Take My V-Card
Page 10
“Janet has them.”
“I thought so too, but she says she hasn’t seen them yet either. Since you were the one working with the model, I thought you might.” Jimi sounded slightly more stressed than usual, uncomfortable as always when paperwork wasn’t in perfect order.
“I didn’t work with that model,” I told him with a frown. “Janet ran that whole campaign, I just signed off on it.”
“I hate to argue with you, sir, but you posed with the model and nobody but Carson has any records of it at all.” Jimi was beginning to get irritated, and I took a deep breath to break the impending feedback loop of frustration.
“Which campaign are we talking about, exactly?” I asked.
“The new one, the one that went live this morning.”
“Nothing was scheduled for this morning,” I said, hurrying to my computer to double-check what I was already certain of. “I have nothing on my calendar at all.”
“Well scheduled or not, it’s live, and I do not have a model release!” Jimi was beginning to panic, and I wasn’t far behind.
“All right, take a breath, I’m on my way down.”
I hung up, sparing a millisecond to see if Rhona had responded before shoving the phone in my pocket and hurrying to the elevator.
“Stay off my laptop,” I told Josh as the doors slid open for me. “I’ll be back in an hour, and I will know if you touch it.”
“Yeah, yeah,” Josh said with lazy wave of his hand.
I don’t know why I put up with him sometimes.
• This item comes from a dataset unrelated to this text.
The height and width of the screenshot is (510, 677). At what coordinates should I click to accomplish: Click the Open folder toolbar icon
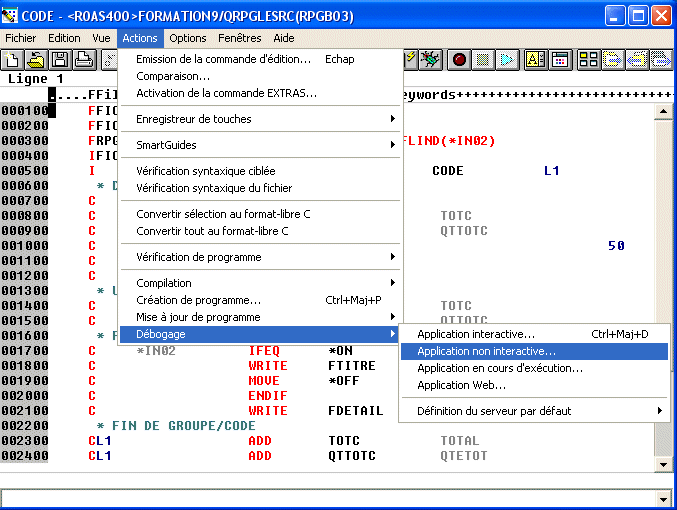[36, 60]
I guess if you’re friends with someone for a couple decades, they sort of become family; in the irritating ‘I can’t stand you, but I understand you’ kind of way. I managed to shake off my irritation and bury my frustration with the Rhona situation by the time I got down to the legal department and buzzed myself in.
I found Jimi standing in the middle of his office, surrounded by stacks of paper with his phone in one hand and a tablet in the other, his thick black hair standing up on end from what must have been hours of frantic finger-raking. He glared at me through his glasses as I came in.
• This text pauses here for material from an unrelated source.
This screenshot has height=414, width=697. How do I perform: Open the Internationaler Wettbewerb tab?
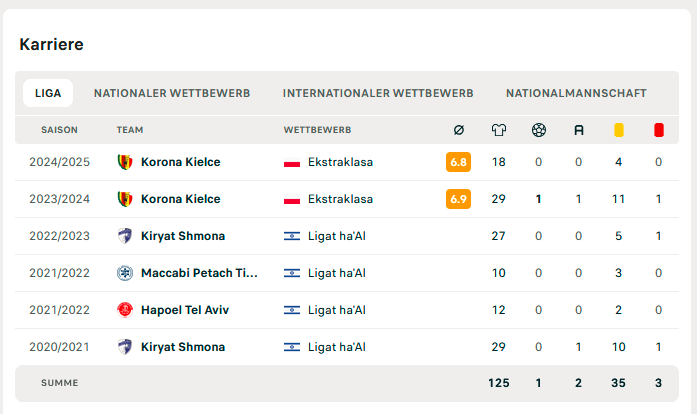[378, 93]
“I understand you’re the owner and everything, Blake, but there are rules to doing these things! We’ve gone this long without a lawsuit of any kind, you can’t just expect that to last if you don’t follow protocol!”
“Save the lecture till I know what you’re talking about,” I snapped.
“I’m talking about this!” Jimi turned the tablet over and tossed it to me a little harder than necessary, his voice cracking with panic on the last syllable. Catching it deftly, I turned on the screen to find Rhona’s sweet face looking back at me.
“This didn’t launch,” I said, unwilling to believe it.
“It did.”
“No, you don’t understand, this couldn’t have launched!”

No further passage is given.